Cybercriminals targeting maritime are refining tactics, improving operational efficiency, and embracing new technologies to broaden their attacks, Marlink‘s latest report reveals.
Marlink, a player in managed services for business-critical IT solutions, has recently published its Security Operations Centre (SOC) report for the second half of 2024.
In the six months to December 2024, the company’s global network of SOCs monitored 1,998 merchant and leisure vessels and recorded:
- 9 billion security events and 39 billion firewall events;
- 718,000 alerts and 10,700 malware incidents detected;
- 50 managed major incidents.
One of the most significant developments has been an increase in the adoption of generative artificial intelligence (genAI). Off-the-shelf large language models (LLMs) have become a critical tool for hackers, allowing them to accelerate malware development, automate phishing campaigns and refine social engineering tactics.
This has led to a surge in AI-assisted cyberattacks. Some actors have leveraged genAI to assist in developing malicious scripts and exploits designed to specifically target cybersecurity vulnerabilities (CVEs).
The cybercriminal ecosystem has become more organised, with access brokers thriving, according to Marlink. The sale of network access has doubled in the past year, as cybercriminals increasingly turned to access broker services to gain entry into corporate environments.

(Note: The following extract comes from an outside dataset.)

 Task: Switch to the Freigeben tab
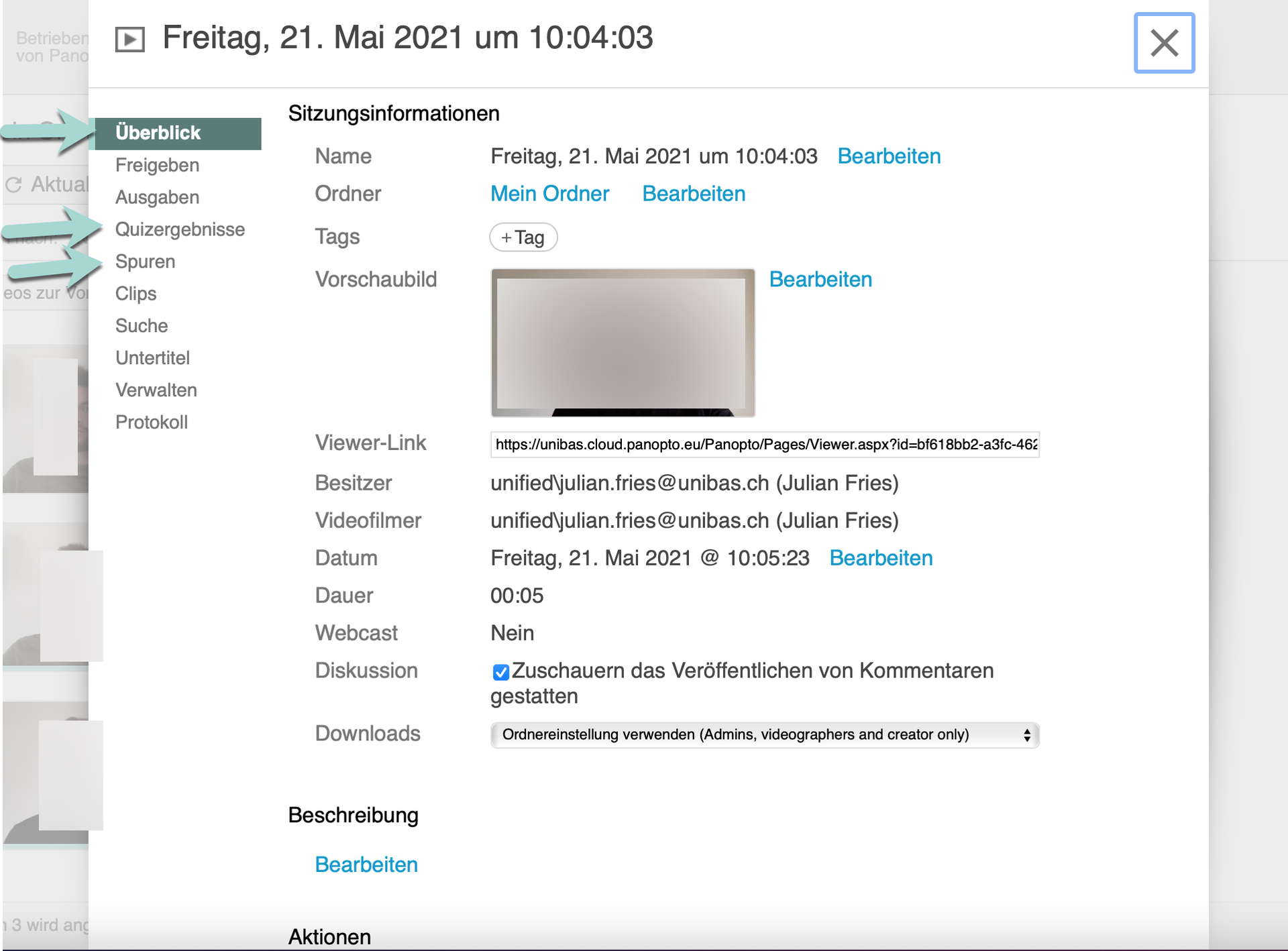point(157,165)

The increasing complexity of these cyber threats reinforces the urgent need for stronger security postures and improved cyber hygiene, reported Marlink. Marlink operates a global network of Security Operations Centres for both IT and OT solutions through its dedicated Marlink Cyber operation.
READ: Marlink enhances hybrid network for Knutsen
“H2 2024 saw a marked evolution in cyber threats, as malicious actors adopted increasingly efficient, structured, and business-like approaches to cybercrime, putting additional pressure on the maritime industry,” said Nicolas Furge, President, Marlink Cyber.
“Looking ahead to 2025, the cybersecurity landscape is expected to become increasingly complex and challenging, increasing the pressure on users to improve protection of assets and people.”
In September last year, the Port of Seattle made headlines after isolating its critical systems following outages consistent with a cyberattack.